No doubt gathering for a meeting in some of the smaller spaces and conference rooms of the Massachusetts Statehouse will give someone pause, even if they’re firmly on the other side of their COVID-19 vaccines. It’s not unlike the unsettled feeling that washes over workers everywhere as they’ve returned to the office for the first time in more than a year, let alone those who never had the luxury of working remotely in the first place.

But, at this point, it no longer warrants keeping the state Legislature in remote or “hybrid” meetings and the Statehouse closed to the public. It’s time for the building to reopen. It’s time for lawmakers to return.

Massachusetts is one of the few states left with a Legislature still meeting off-site, as Statehouse reporter Christian Wade chronicled last week. Technically it holds “hybrid” sessions, with some lawmakers present in the Senate or House chambers, but many more participating off-site. Committee meetings continue to take place not in person but via videoconference.

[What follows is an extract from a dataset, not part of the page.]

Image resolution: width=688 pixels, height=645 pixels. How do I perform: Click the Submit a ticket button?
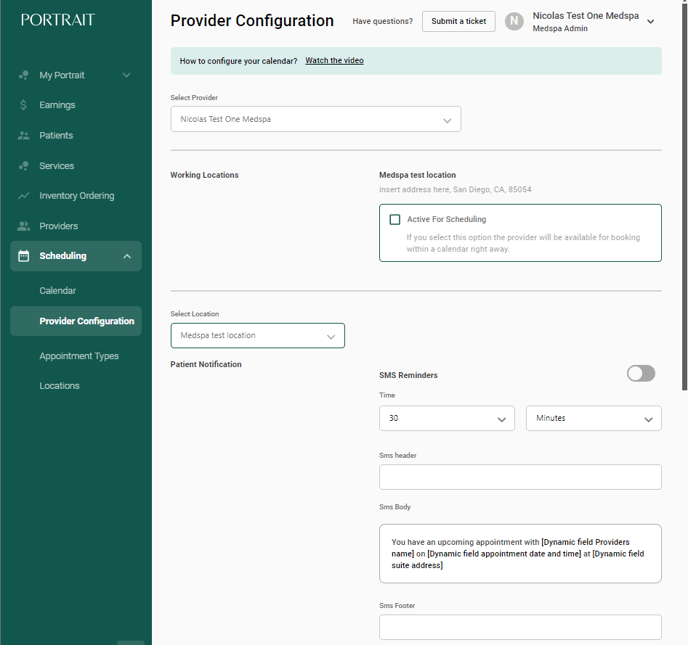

At the start of the year, the legislatures in 28 states were allowing lawmakers to “call” into sessions remotely, according to the National Conference of State Legislatures. An even greater number were making arrangements to hold committee meetings remotely.

But with the numbers of COVID-19 cases, hospitalizations and deaths falling — and the number of people vaccinated continuing to inch higher — centers of government are reopening. In New England, Maine’s Legislature picked up in-person meetings last week. Lawmakers in New Hampshire were steadfast in meeting in person throughout the pandemic — initially inside the Whittemore Center and on an athletic field at the University of New Hampshire, and later in a parking lot session that resembled the screening of a drive-in movie. The latter happened after Rep. Dick Hinch, R-Merrimack, died from COVID-19 a week after taking the oath of office as House speaker.

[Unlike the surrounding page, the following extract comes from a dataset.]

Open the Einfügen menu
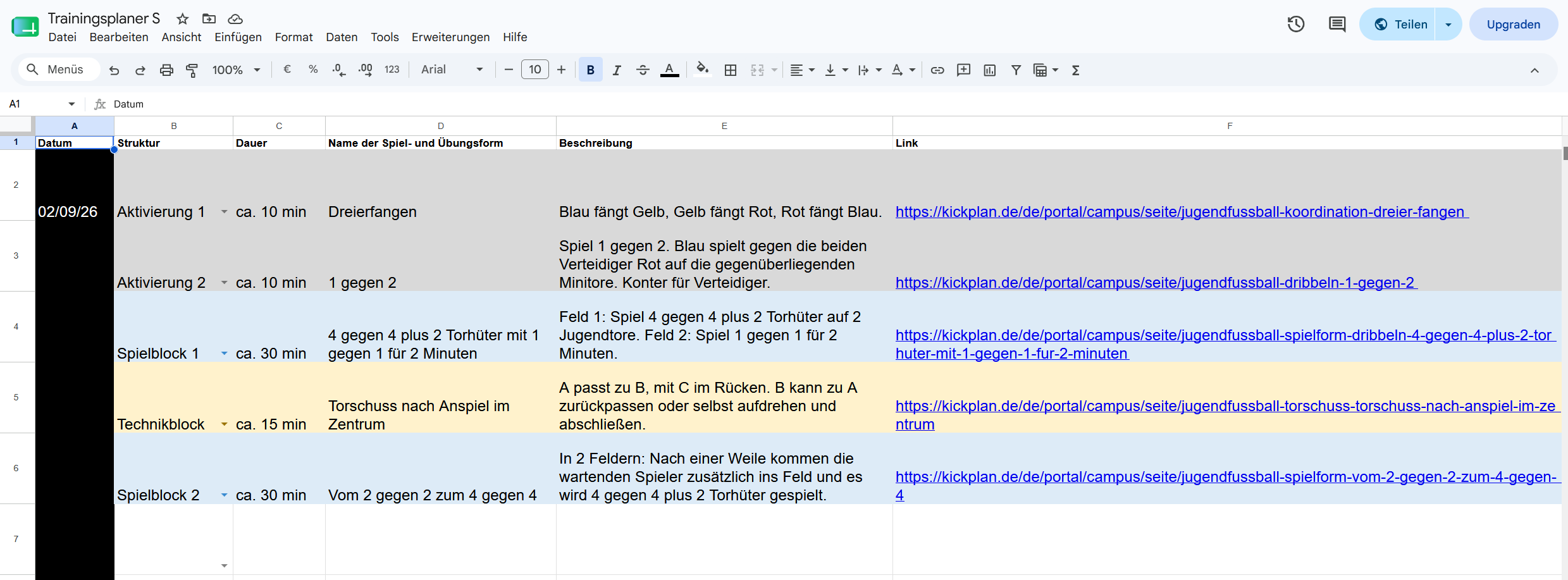The height and width of the screenshot is (580, 1568). tap(238, 37)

Restaurants, businesses and sporting venues are reopening as well. The Red Sox played the Marlins on May 29 with the only limit on Fenway Park’s capacity the 37,731 fans the ballpark will accommodate. If the Sox faithful can safely squeeze into Fenway’s seats to watch a 3-1 win over Miami, the Massachusetts Legislature ought to be able to meet in person.

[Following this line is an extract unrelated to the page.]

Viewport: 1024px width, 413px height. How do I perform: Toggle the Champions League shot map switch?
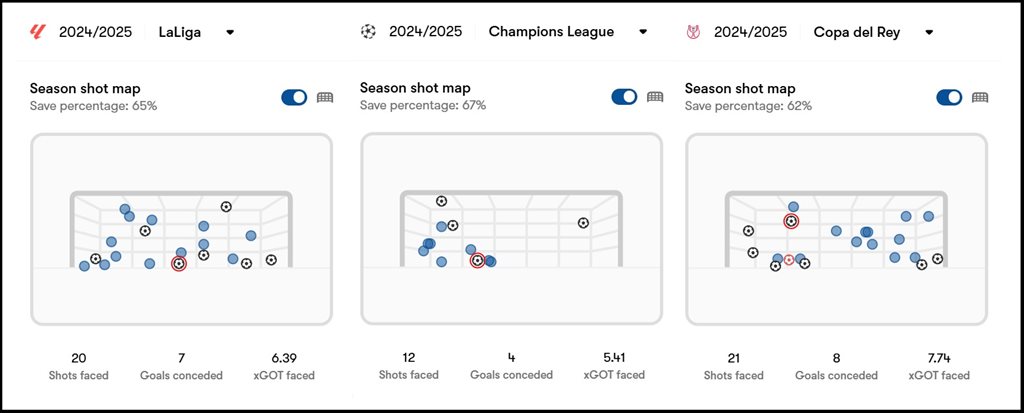pyautogui.click(x=624, y=97)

Also worth noting is that the state of emergency that allowed the state wide latitude to issue restrictions on businesses and gatherings expired more than a week ago.

It would be cheap to use the Legislature’s reluctance to quit off-site sessions as a premise to doubt the work ethic of lawmakers. We’ll allow that most of our local reps and state senators rarely, if ever, take a day off. If not consumed with legislative businesses, they’re bouncing from vaccination clinic to groundbreaking to press conference. As loosened restrictions allow fairs and festivals to resume, their calendars will again overflow with those opportunities.

This isn’t about workload as much as it’s about transparency. David Tuerck, president of the Beacon Hill Institute, an economic policy research center, noted that negotiations on the $47 billion state budget proceed without lawmakers physically present. So did a decision to put to voters a constitutional amendment adding a tax surcharge to household incomes greater than $1 million.

“It’s time for them to come back to work,” he said. “If you can walk into a bar without a mask and order a drink, you would think it would be safe for lawmakers to come back and do their jobs.”

Transparency isn’t exactly the Massachusetts Legislature’s forte. This is the same body, elected by and answerable to the people, that handles much of its budget deliberations in secret — even when everyone is physically present. It’s the same institution that doesn’t hold its committees to the same standards of openness required of the boards of health, along with every other government committee and commission, in the smallest towns in the state.

The most recent effort to rewrite legislative rules to ensure transparency and public access this past spring failed.

But with sunshine finally parting the clouds of the pandemic, it’s time to throw open the curtains at the Statehouse and allow the light inside. It’s time to usher lawmakers back to their chambers, and allow the public in-person access to our government.